I have been really lucky to see the incredible work of Joel, our Congolese outreach nurse in the last few weeks in trying to increase awareness and education amongst the local community with regard to blood donation, reinforcing the need for it and the safety for healthy donors. 

Along with a local man who has previously donated blood and one of the national staff who work in the blood bank, they have been attending the town mosque and a variety of churches to provide information and answer any questions or concerns people have. 

I attended the talk at the local Catholic Church and the passionate speeches from the previous donor and our blood bank worker were incredibly powerful, receiving a very loud round of applause and stimulating a lot of discussion. 

I am promised by Bene, the South Sudanese blood bank worker, that he is producing a jingle for the local radio station to further spread the word. This integration into the community and attempt to deal with an issue nearer to its source, rather than wait until a child is critically ill, are an impressive use of MSF resources.

And whether it is a coincidence or not, the following week I overheard a very encouraging conversation. One of the expat midwives was having a conversation with the relative of a woman needing a Caesarean-section for obstructed labour. 

“I am responsible for this women” stated the man, “So I must give blood if it is needed.” 
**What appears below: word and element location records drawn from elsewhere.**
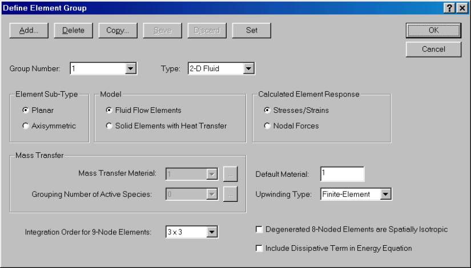Expand the Type 2-D Fluid dropdown

coord(248,69)
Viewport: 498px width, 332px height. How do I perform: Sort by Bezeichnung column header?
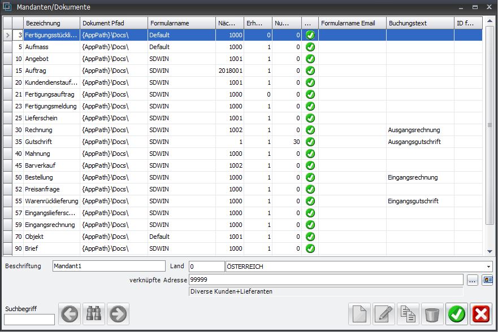(x=51, y=23)
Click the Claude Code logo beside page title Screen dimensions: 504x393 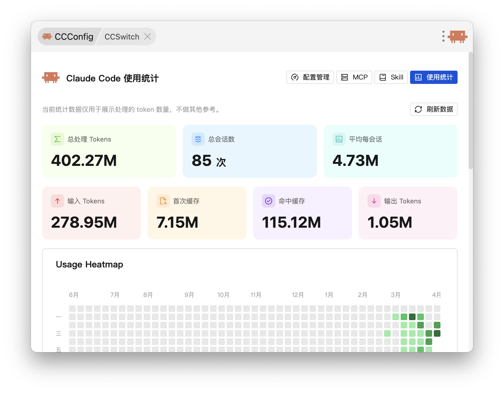click(51, 78)
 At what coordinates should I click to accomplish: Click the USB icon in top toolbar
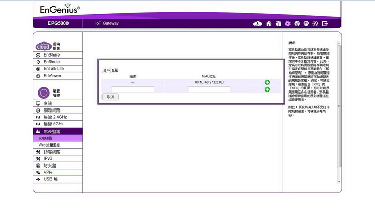click(297, 23)
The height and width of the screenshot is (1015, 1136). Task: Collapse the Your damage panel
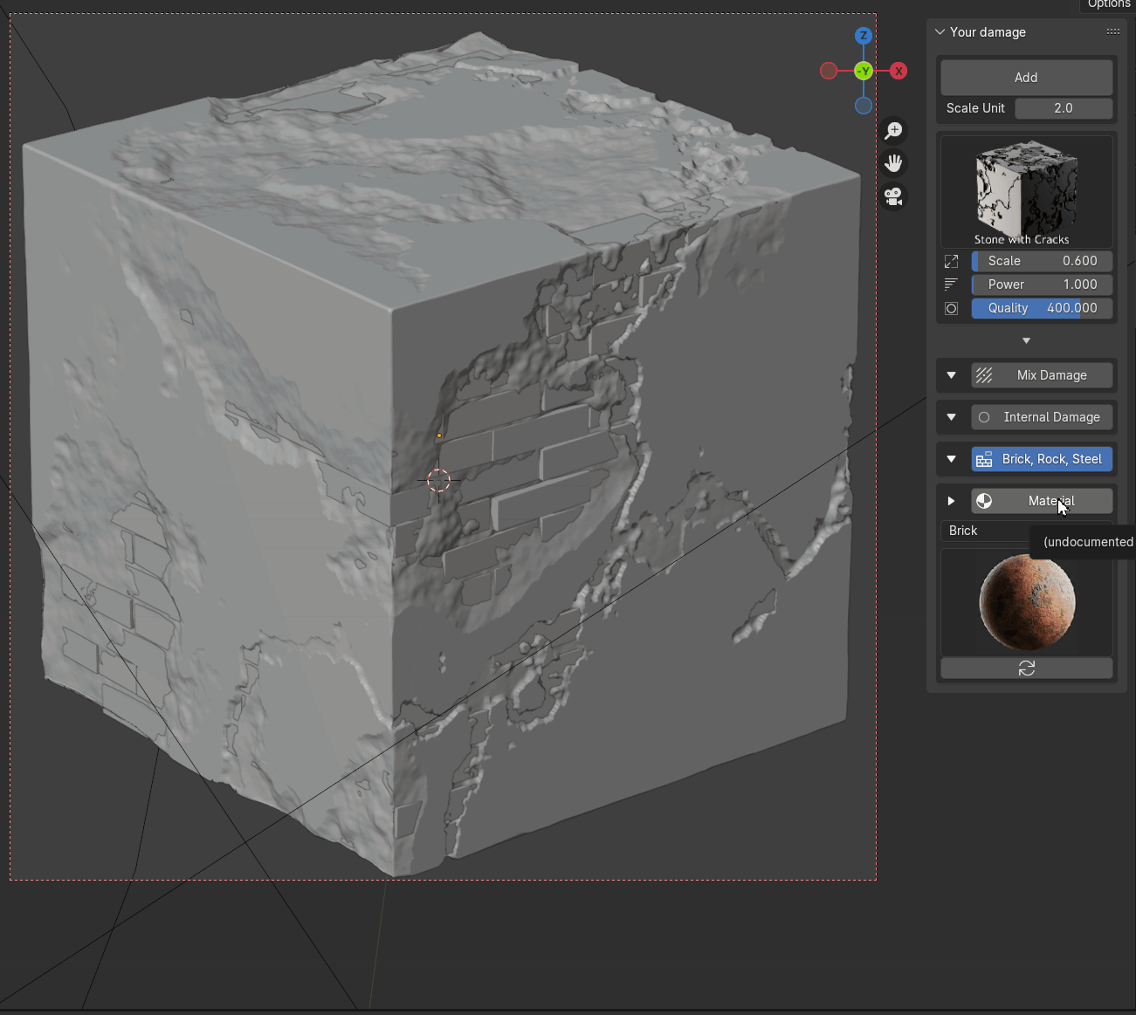tap(940, 32)
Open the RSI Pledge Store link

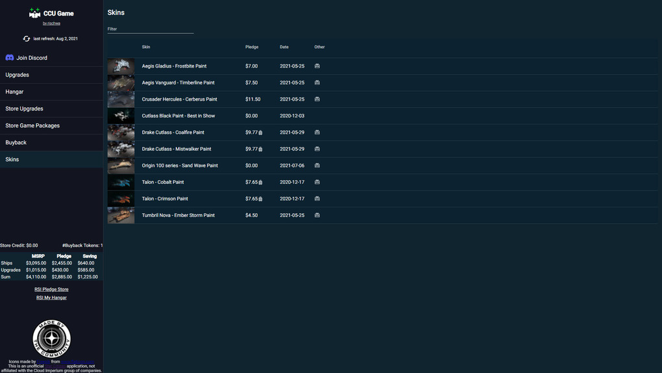(51, 289)
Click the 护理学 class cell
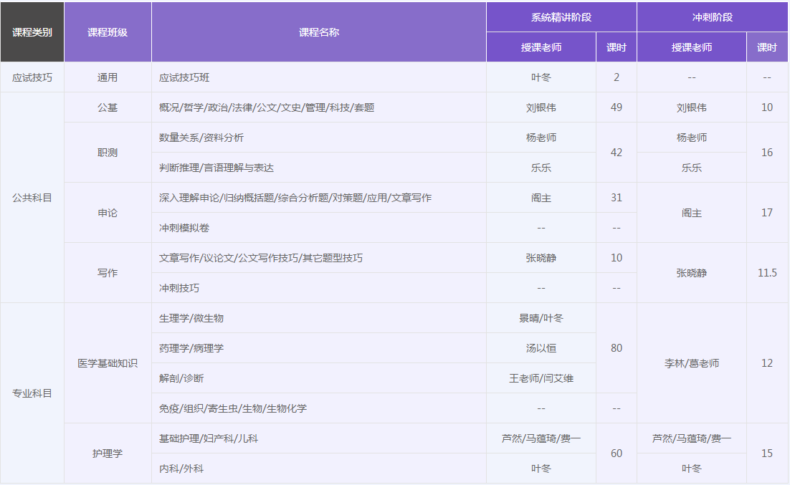790x485 pixels. pyautogui.click(x=108, y=453)
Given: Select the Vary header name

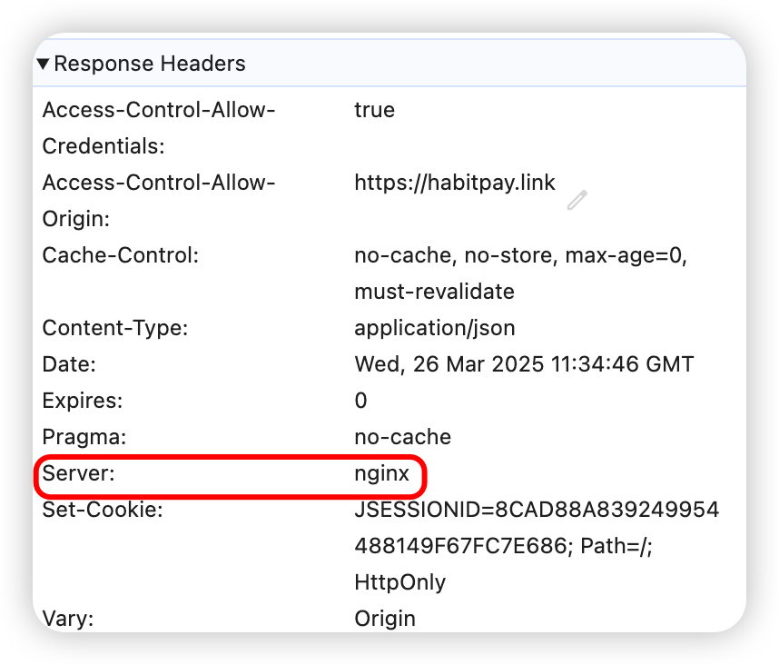Looking at the screenshot, I should click(x=68, y=619).
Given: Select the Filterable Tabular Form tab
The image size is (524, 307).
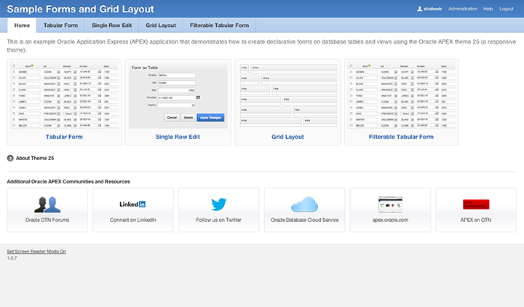Looking at the screenshot, I should point(220,25).
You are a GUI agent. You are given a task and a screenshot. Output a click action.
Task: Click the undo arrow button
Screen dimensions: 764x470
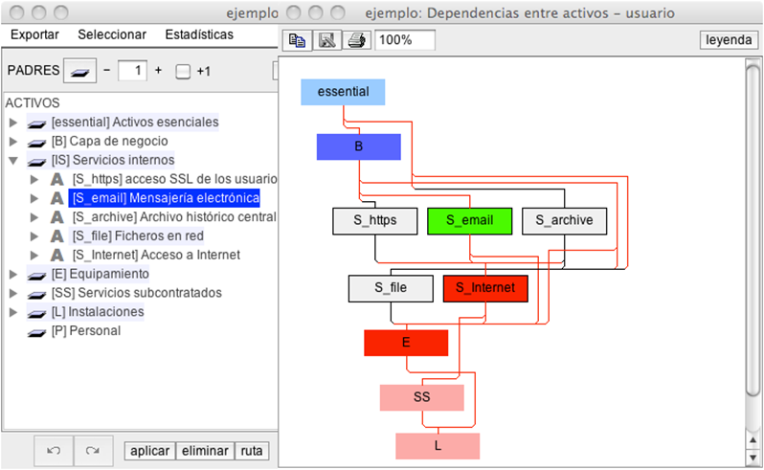coord(54,451)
Roisin patiently explained that a Caesarean-section is a major operation and blood may be needed but not definitely. She also explained that if he were to donate blood and it were not required by his relative, then we would use it to save the life of a severely unwell child. 

The man took this on board and went off to donate. He returned a few hours later – it turned out that he was not a suitable donor due to chronic high blood pressure but instead he had phoned his village and now had three young men here who were healthy and willing to donate. He explained that each of them was willing to save their relative or a sick child.

Happily, the woman had a successful operation and did not require any blood. The generously donated blood of these three men will replenish our blood supplies somewhat and help make the next impossible decision just that little bit easier.